— What you are asked to do —
Leaving out all pictures, write out word for word the lines from the one containing "Instruction: Click the" to the end of the data below.

— Input material —

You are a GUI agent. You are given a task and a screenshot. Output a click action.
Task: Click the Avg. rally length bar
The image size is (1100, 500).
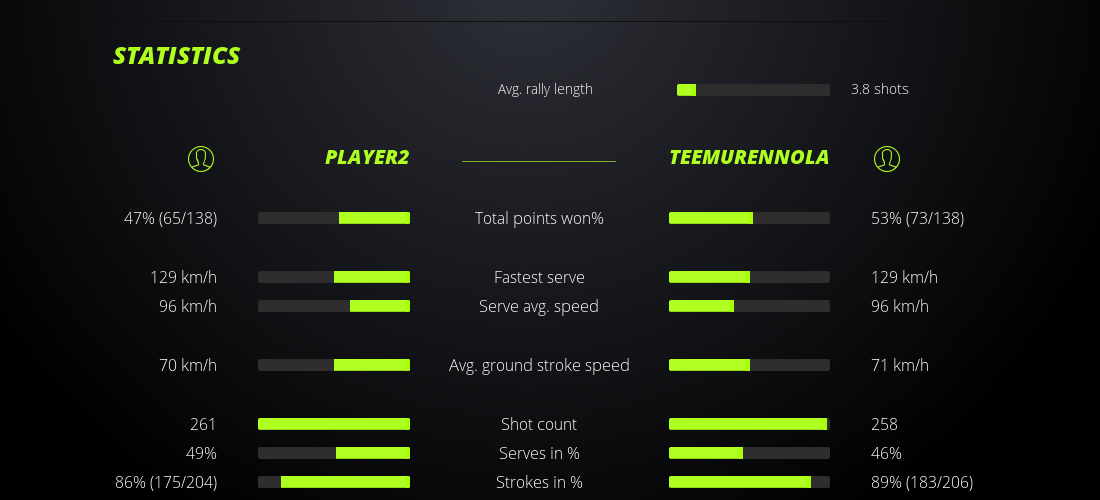(x=753, y=90)

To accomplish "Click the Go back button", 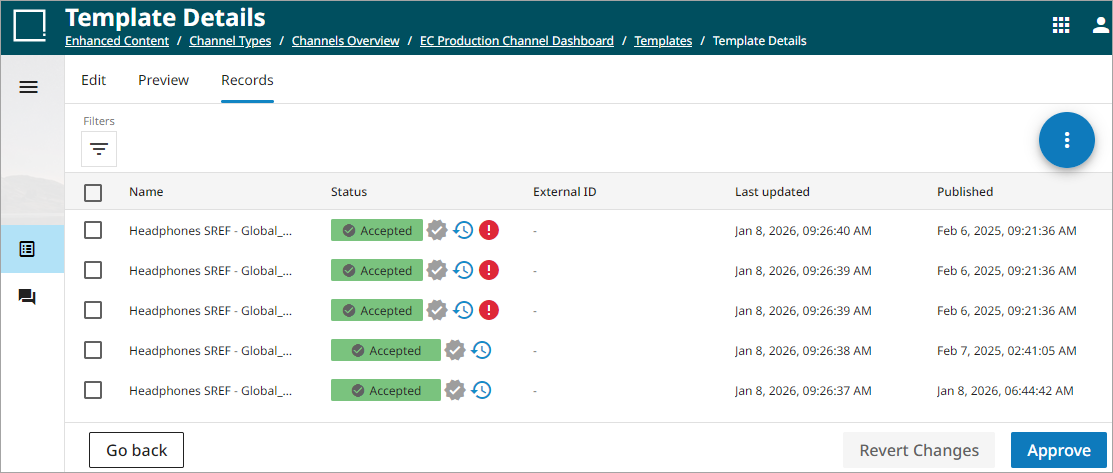I will tap(136, 450).

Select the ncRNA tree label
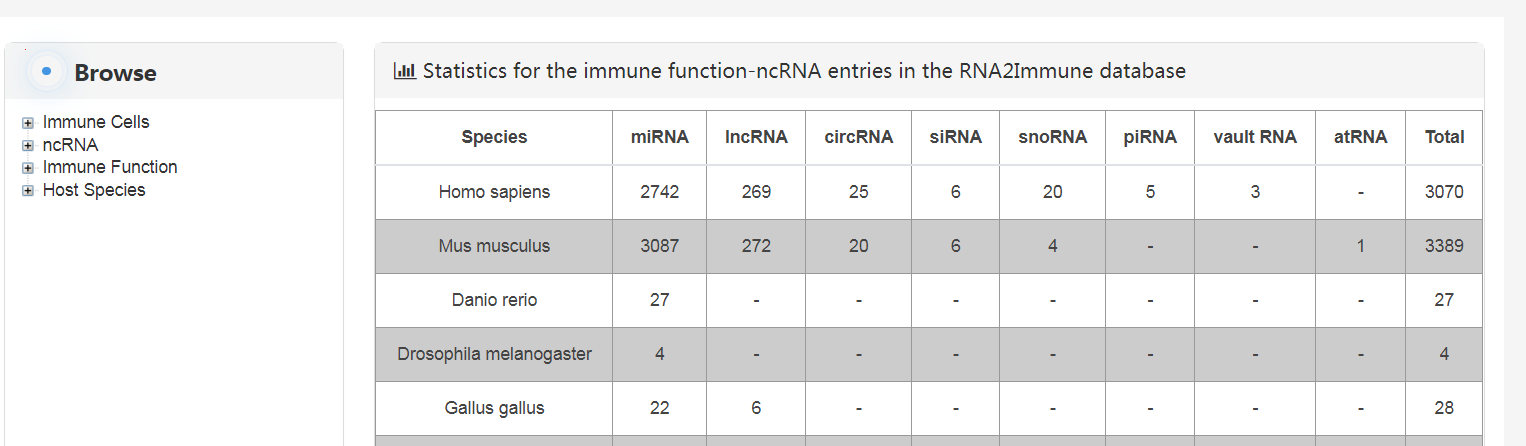[71, 145]
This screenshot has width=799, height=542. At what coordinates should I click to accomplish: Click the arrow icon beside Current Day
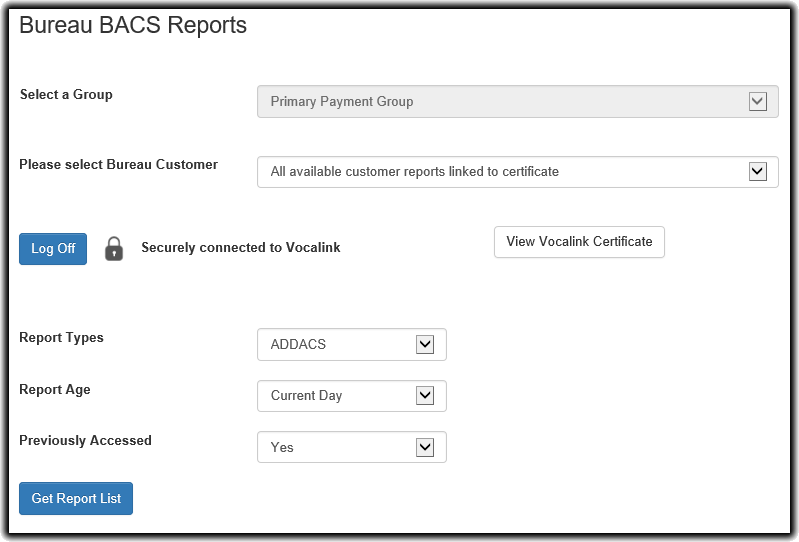425,396
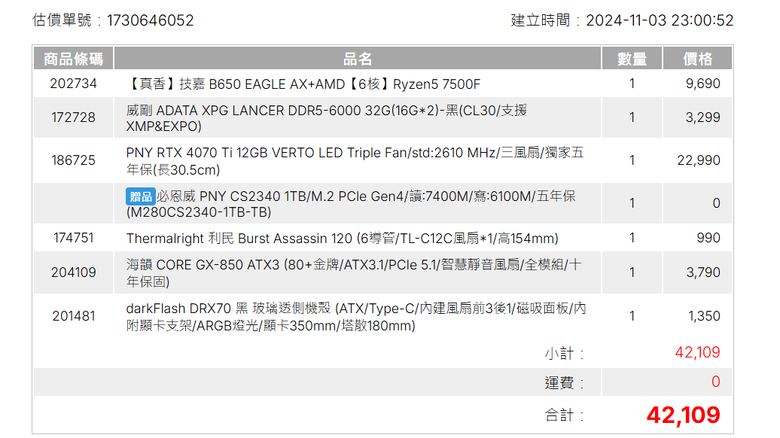This screenshot has width=780, height=438.
Task: Open the 海韻 CORE GX-850 ATX3 item
Action: pos(354,273)
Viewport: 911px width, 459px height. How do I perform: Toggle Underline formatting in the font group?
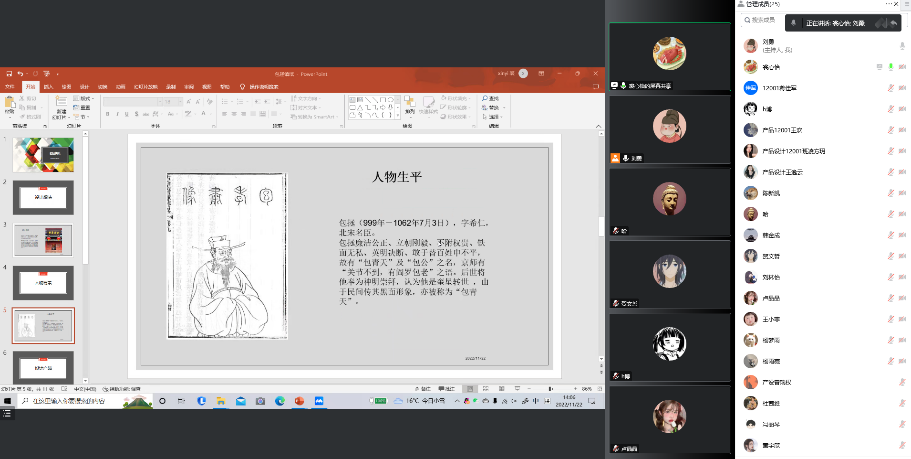[124, 113]
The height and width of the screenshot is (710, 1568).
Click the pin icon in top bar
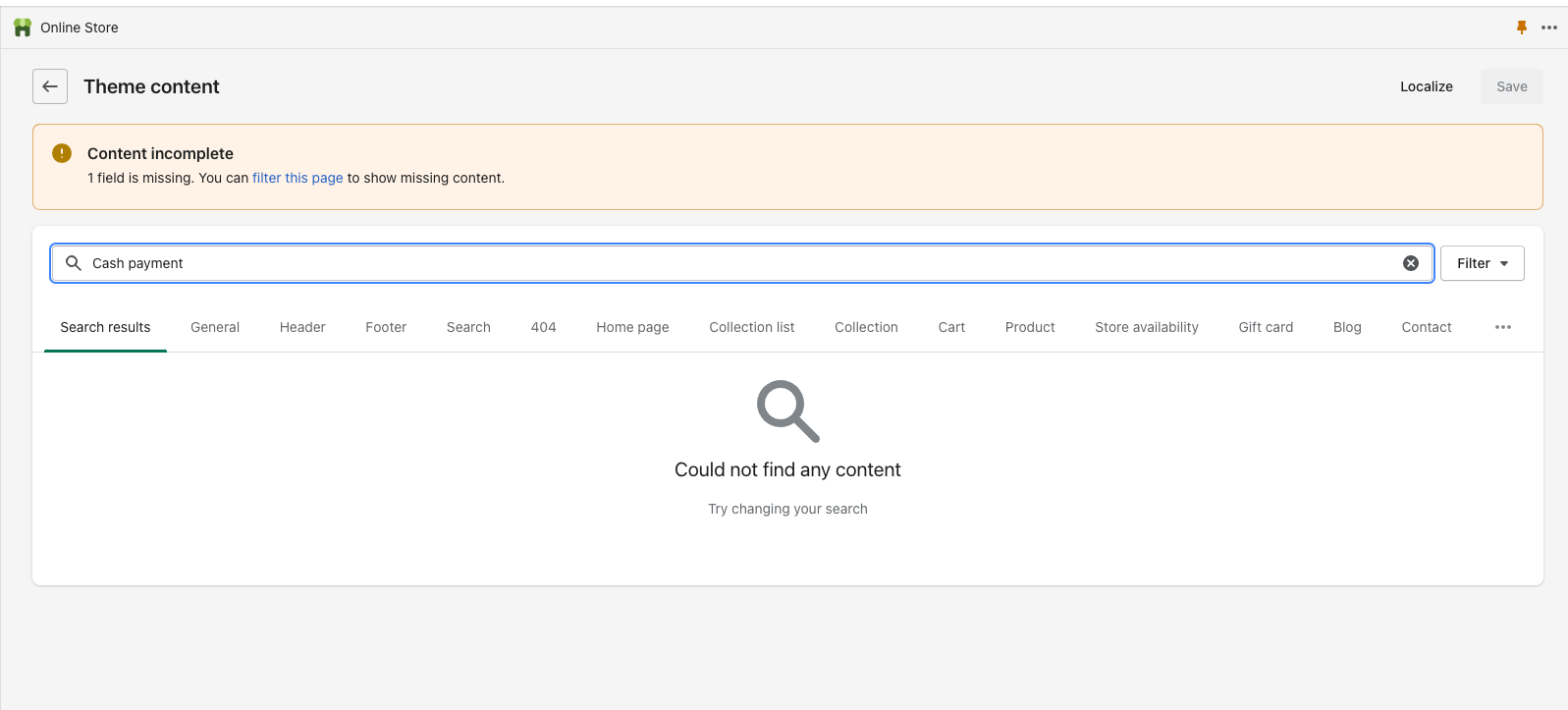[1522, 27]
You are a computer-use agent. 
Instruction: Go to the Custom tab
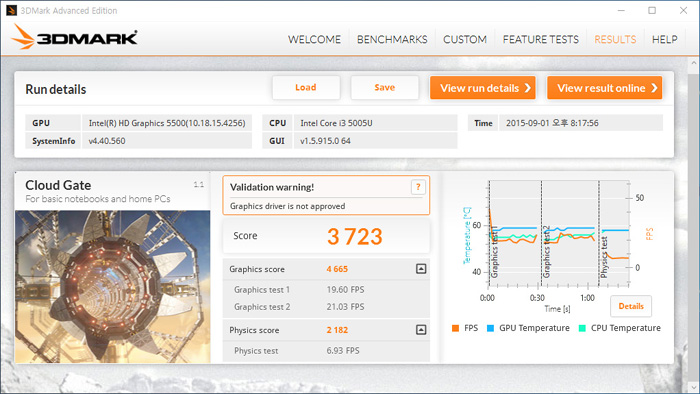pos(465,39)
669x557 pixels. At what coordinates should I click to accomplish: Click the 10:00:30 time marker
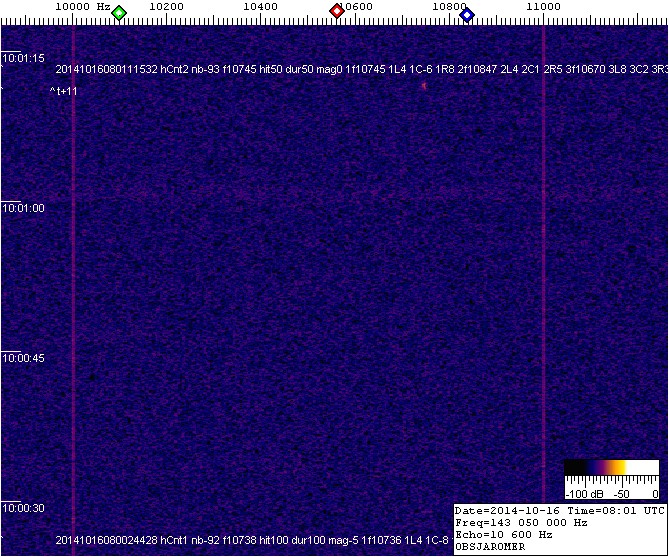tap(23, 508)
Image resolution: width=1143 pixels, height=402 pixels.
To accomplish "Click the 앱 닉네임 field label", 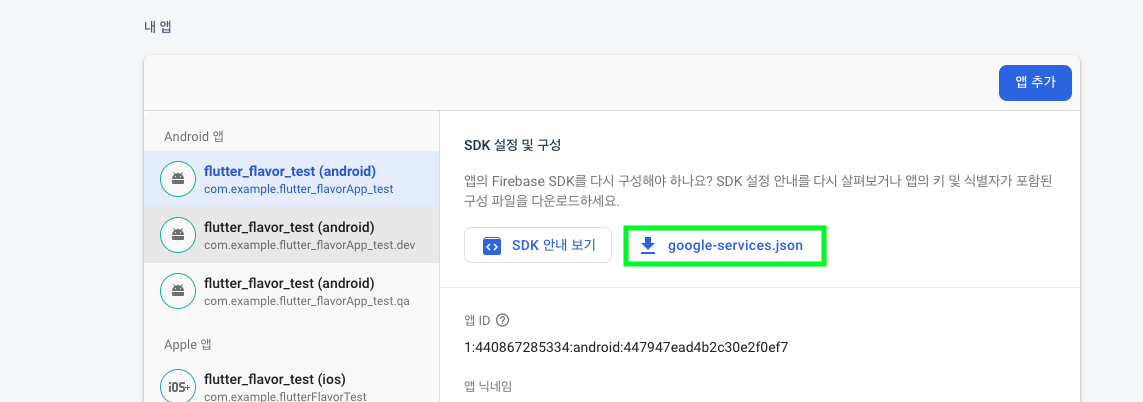I will tap(488, 385).
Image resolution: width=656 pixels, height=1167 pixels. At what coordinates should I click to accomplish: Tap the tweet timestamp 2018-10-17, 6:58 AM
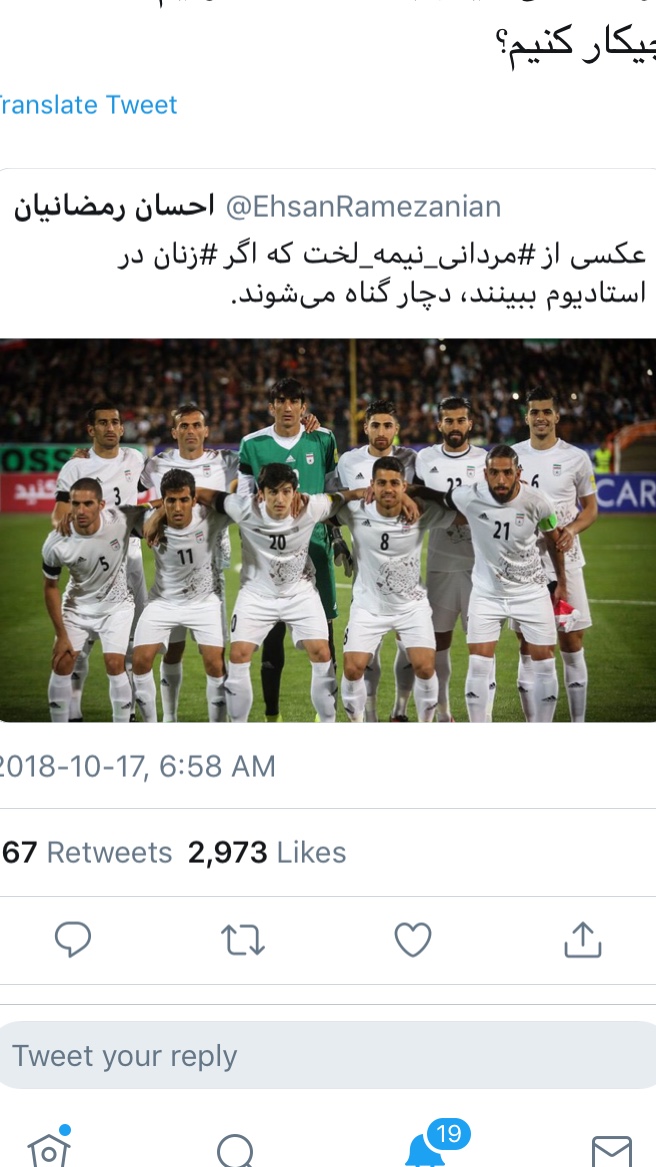point(137,767)
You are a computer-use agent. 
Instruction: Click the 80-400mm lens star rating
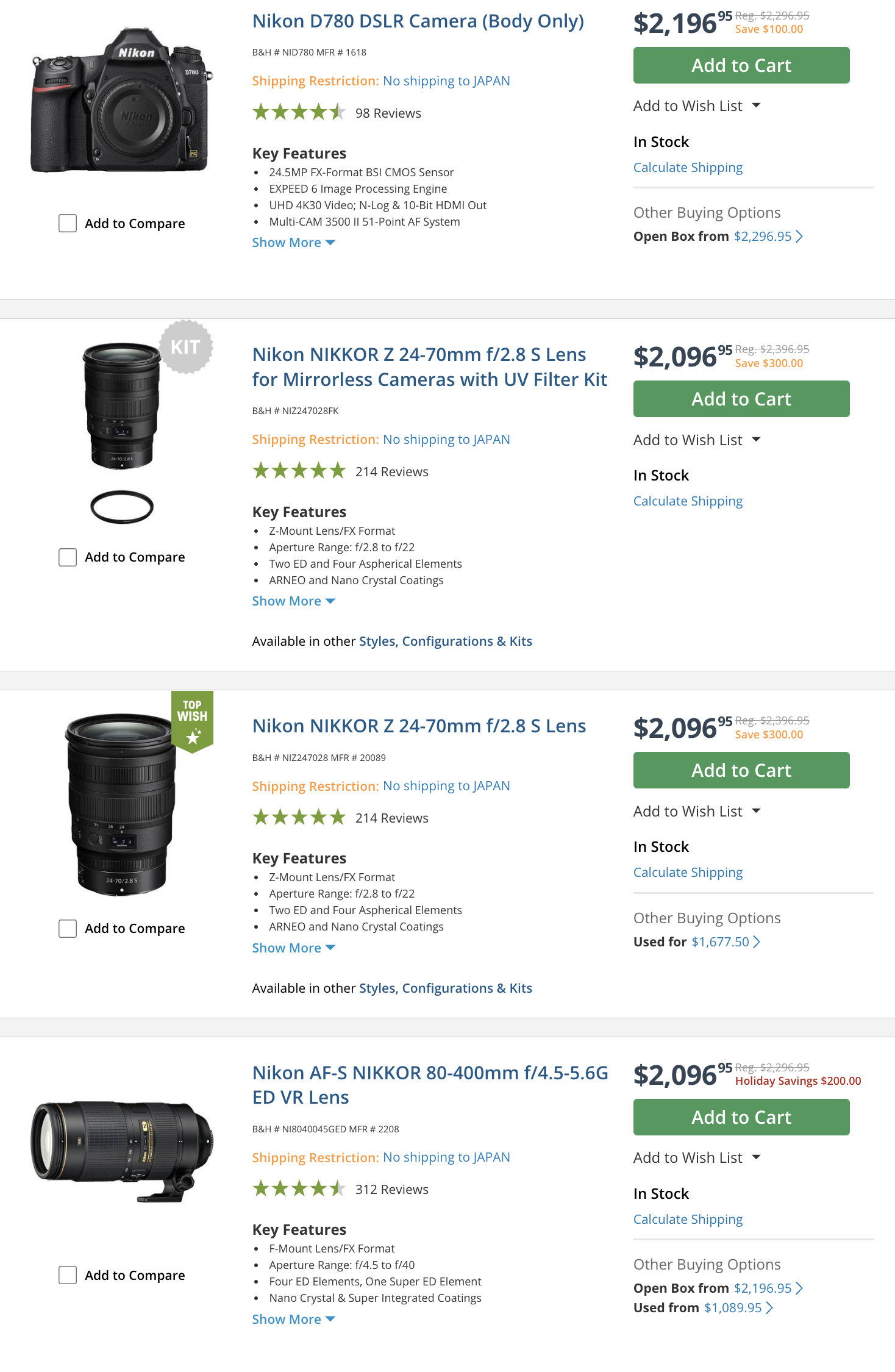(x=299, y=1188)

— Response for this exercise —
Instruction: Click the 80-400mm lens star rating
(x=299, y=1188)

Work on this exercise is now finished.